- **Exercise details**: Can you restate the lines of the entries below, word for word, from the first one through the line that includes "Task: Click the FIFA"?

*** Supplied material ***

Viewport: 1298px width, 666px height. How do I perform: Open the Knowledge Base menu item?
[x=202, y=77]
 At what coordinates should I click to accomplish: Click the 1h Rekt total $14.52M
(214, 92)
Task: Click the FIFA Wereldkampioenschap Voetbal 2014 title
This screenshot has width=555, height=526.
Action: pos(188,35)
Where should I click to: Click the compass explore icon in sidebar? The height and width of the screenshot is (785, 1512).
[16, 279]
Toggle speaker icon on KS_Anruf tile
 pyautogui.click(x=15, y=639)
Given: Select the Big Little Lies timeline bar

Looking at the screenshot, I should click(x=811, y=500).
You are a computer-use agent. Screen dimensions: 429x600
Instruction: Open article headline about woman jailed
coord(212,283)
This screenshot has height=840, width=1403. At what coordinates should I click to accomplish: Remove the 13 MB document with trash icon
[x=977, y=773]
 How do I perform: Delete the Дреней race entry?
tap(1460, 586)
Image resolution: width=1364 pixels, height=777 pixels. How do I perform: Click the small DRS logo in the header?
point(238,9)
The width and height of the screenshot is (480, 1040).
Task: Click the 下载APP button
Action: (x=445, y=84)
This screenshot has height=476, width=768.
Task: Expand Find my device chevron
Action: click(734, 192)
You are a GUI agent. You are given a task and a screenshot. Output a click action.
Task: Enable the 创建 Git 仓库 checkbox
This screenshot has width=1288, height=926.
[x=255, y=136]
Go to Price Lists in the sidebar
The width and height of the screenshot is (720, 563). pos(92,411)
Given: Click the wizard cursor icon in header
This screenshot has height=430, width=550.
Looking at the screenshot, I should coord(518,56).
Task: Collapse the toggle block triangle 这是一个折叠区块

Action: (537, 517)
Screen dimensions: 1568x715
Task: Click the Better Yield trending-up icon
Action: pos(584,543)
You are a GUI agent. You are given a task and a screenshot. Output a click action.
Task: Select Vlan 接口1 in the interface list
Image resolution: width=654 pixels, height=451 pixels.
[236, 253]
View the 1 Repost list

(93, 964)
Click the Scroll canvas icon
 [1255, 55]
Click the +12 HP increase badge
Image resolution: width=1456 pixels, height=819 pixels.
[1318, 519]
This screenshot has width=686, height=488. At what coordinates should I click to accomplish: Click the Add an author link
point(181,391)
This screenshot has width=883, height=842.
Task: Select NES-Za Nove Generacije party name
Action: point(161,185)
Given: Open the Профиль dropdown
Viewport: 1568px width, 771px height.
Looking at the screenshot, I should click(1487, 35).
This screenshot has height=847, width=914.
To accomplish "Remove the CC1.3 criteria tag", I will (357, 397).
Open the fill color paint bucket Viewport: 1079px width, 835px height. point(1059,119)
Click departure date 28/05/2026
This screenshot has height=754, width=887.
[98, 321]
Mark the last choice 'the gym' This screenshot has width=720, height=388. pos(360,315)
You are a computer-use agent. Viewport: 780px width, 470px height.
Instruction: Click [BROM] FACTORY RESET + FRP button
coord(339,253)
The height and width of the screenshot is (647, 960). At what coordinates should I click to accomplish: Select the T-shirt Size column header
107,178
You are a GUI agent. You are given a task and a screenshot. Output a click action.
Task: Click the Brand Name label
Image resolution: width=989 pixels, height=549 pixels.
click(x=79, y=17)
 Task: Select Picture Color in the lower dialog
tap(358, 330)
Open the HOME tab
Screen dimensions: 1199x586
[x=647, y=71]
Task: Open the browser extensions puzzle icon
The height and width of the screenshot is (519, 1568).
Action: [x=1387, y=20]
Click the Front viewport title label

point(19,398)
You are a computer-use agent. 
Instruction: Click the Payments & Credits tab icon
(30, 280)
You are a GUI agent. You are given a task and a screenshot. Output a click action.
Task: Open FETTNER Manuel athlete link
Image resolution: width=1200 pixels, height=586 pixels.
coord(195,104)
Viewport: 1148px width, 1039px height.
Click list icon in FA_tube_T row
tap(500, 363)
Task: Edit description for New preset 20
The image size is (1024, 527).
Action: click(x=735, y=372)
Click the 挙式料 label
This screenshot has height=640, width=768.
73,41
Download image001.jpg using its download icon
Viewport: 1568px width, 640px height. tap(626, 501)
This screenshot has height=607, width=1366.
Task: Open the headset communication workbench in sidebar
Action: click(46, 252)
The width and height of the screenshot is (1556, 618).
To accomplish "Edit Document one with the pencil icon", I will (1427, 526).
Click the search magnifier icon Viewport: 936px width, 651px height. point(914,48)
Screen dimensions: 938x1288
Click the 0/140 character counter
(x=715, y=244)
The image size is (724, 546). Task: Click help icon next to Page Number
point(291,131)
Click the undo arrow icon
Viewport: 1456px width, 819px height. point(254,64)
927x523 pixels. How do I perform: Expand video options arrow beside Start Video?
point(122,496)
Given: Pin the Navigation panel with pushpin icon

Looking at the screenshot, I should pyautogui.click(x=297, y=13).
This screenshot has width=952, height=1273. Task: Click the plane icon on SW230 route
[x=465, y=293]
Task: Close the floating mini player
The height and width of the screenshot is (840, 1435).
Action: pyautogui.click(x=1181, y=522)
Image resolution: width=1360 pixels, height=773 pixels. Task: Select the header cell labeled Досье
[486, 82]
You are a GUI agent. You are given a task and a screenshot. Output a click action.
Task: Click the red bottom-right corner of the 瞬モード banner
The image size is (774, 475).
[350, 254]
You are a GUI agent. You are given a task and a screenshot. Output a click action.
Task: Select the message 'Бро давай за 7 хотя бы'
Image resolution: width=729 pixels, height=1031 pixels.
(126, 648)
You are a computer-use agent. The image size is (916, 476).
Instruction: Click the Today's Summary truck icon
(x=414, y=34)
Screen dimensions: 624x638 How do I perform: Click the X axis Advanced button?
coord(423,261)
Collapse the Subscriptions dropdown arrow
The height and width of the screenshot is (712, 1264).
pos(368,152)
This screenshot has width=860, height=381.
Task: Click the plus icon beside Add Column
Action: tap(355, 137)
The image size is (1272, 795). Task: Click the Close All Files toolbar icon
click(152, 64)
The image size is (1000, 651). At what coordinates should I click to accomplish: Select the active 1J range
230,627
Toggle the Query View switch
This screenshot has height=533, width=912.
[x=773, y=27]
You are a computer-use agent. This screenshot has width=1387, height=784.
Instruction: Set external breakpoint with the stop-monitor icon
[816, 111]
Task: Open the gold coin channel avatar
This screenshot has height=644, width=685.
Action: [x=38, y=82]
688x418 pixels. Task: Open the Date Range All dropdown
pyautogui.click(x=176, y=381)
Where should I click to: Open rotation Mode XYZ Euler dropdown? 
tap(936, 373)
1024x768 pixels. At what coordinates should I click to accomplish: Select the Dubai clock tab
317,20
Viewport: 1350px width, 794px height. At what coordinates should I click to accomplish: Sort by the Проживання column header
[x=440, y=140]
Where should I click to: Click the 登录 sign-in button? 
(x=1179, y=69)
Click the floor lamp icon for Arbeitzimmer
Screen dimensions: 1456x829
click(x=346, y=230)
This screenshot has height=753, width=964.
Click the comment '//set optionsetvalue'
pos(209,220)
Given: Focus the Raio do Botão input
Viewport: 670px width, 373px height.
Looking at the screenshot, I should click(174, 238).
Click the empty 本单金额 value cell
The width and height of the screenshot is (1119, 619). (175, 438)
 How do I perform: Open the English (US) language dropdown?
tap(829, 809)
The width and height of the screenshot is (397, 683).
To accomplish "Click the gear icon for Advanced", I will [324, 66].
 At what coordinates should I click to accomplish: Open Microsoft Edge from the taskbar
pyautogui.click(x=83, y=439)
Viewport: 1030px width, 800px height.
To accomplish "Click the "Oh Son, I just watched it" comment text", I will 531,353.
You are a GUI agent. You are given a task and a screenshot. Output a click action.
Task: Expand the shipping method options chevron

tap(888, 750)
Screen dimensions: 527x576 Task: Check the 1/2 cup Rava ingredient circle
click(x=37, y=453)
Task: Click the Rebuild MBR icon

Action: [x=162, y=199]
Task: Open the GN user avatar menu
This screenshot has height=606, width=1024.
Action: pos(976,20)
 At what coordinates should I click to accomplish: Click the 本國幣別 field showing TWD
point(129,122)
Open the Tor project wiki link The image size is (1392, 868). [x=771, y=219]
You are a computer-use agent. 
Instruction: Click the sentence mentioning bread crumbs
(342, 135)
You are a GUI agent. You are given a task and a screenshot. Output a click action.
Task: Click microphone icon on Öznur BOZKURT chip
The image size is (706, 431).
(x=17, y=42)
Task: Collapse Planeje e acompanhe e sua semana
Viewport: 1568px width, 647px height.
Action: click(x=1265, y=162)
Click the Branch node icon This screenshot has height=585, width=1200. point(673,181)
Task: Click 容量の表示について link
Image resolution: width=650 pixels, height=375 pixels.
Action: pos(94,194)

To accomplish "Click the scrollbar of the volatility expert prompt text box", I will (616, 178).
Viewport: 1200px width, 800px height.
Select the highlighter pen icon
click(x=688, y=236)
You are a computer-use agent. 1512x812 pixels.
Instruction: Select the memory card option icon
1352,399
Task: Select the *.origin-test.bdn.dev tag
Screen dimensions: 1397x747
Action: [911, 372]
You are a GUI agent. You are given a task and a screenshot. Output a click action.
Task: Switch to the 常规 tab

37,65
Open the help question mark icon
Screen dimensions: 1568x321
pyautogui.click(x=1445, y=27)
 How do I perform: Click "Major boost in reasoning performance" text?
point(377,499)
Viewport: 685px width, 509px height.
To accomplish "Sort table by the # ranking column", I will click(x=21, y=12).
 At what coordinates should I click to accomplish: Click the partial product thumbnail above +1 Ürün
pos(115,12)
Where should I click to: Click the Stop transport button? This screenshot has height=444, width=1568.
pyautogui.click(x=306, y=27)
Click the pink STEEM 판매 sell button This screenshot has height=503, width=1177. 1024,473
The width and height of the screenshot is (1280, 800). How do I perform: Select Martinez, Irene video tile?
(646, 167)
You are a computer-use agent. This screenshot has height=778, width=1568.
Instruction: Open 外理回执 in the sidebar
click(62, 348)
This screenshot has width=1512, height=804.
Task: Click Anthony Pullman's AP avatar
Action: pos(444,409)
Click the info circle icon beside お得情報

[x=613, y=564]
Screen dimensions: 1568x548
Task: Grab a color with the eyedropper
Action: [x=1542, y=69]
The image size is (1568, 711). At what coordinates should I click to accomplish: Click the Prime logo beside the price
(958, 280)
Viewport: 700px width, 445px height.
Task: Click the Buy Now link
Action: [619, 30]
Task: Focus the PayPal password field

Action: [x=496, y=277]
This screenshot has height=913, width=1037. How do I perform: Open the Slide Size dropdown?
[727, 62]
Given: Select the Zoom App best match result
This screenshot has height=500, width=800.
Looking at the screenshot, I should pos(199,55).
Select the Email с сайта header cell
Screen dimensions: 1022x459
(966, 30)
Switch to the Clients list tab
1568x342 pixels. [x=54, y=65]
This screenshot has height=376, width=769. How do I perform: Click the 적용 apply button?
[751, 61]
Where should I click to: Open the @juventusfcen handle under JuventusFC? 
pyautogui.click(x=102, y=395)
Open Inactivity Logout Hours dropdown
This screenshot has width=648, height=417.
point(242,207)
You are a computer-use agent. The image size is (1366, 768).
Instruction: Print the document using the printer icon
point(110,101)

***

- **Answer to this exercise**:
Viewport: 1298px width, 666px height. How do I perform: Open the Knowledge Base menu item?
[x=202, y=77]
 At what coordinates should I click to accomplish: Click the 1h Rekt total $14.52M
(214, 92)
Task: Click the FIFA Wereldkampioenschap Voetbal 2014 title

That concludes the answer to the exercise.